Predictive Analytics Detects Genes That Accelerate Cancer Progression

November 13, 2020 - Using a predictive analytics tool, researchers from the University of California, Irvine (UCI) were able to discover previously undetected genes that drive cancer progression, according to a study published in Science Advances.

The algorithm, called DORGE (Discovery of Oncogenes and tumor suppressoR genes using Genetic and Epigenetic features), has deepened researchers’ understanding of epigenetic mechanisms in tumorigenesis.

Cancer is the result of an accumulation of key genetic alterations that disrupt the balance between cell division and apoptosis. Genes with driver mutations that affect cancer progression are known as cancer driver genes, and can be classified as tumor suppressor genes (TSGs) and oncogenes (OGs) based on their roles in cancer progression.

The study demonstrated how cancer driver genes predicted by DORGE included both known cancer driver genes and novel driver genes not reported in current literature. Researchers also found that the novel dual-functional genes, which DORGE predicted as both TSGs and OGs, are highly enriched at hubs in protein-protein interaction (PPI) and drug/compound gene networks.

Researchers also compared DORGE with ten existing predictive analytics algorithms for cancer driver gene prediction using four accuracy measures, including sensitivity, specificity, precision, and overall accuracy. The team found that DORGE performed the best in all of these measures except specificity, for which DORGE was 0.997 and the best algorithm was 1.000.

"Existing bioinformatics algorithms do not sufficiently leverage epigenetic features to predict cancer driver genes, despite the fact that epigenetic alterations are known to be associated with cancer driver genes," said senior author Wei Li, PhD, the Grace B. Bell chair and professor of bioinformatics in the Department of Biological Chemistry at the UCI School of Medicine.

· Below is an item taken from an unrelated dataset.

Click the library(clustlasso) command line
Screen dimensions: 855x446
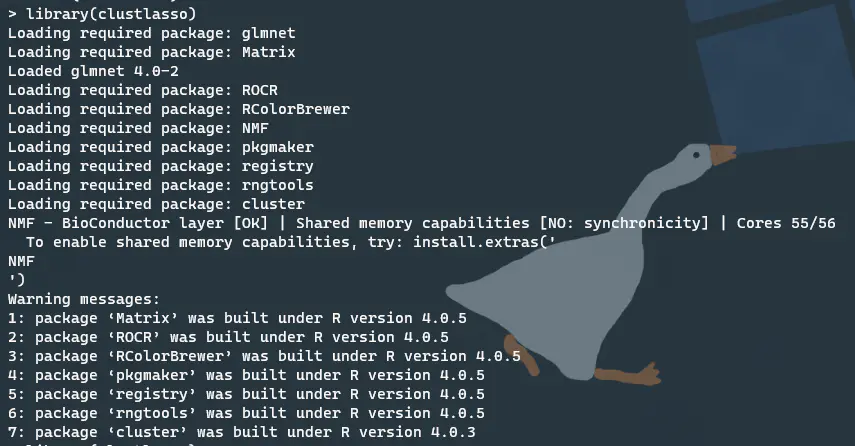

"Our computational algorithm integrates public data on epigenetic and genetic alternations, to improve the prediction of cancer driver genes."

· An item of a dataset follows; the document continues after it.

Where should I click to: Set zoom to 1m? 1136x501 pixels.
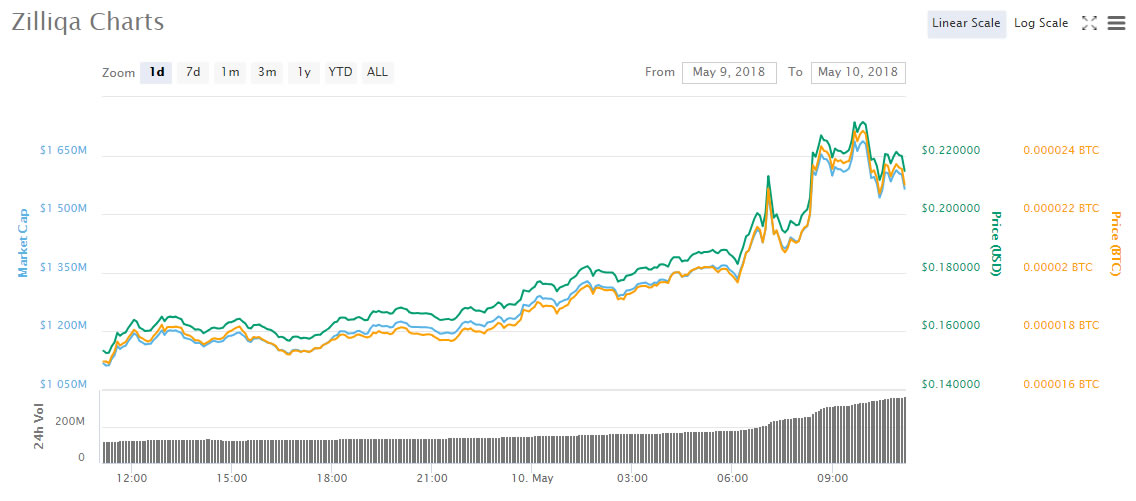[x=230, y=72]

The researchers noted that the DORGE tool could help healthcare leaders better understand the genetic components of cancer.

“This study highlights the integration of epigenetic data to achieve a more comprehensive prediction of cancer driver genes. DORGE will serve as an essential resource for cancer biology, particularly in the development of targeted therapeutics and personalized medicine for cancer treatment,” researchers concluded.

The results could contribute to improved cancer care going forward.

"Our DORGE algorithm successfully leveraged public data to discover the genetic and epigenetic alterations that play significant roles in cancer driver gene dysregulation," explained Li. "These findings could be instrumental in improving cancer prevention, diagnosis and treatment efforts in the future."

Researchers have recently made advancements in understanding the genetic factors associated with cancer development and progression.

A study recently published in JAMA Oncology found that broad-based genetic testing could identify inherited genetic mutations and accelerate precision medicine therapies for patients with cancer.

The study showed that when physicians used standard guidelines to select patients for genetic testing, providers were only able to find 48 percent of patients with an inherited genetic mutation.

“We found that 13.5 percent of patients had an inherited mutation in a gene associated with the development of their cancer,” said Niloy Jewel Samadder, MD, a Mayo Clinic gastroenterologist and hepatologist, who is the study's author.

“More than half of the patients who developed cancer due to inherited mutations were being missed, and that has major implications for family members. Everyone has some risk of developing cancer, and in most cases the disease develops by chance. However, some people are genetically predisposed to developing certain types of cancer, such as breast or colon cancers.”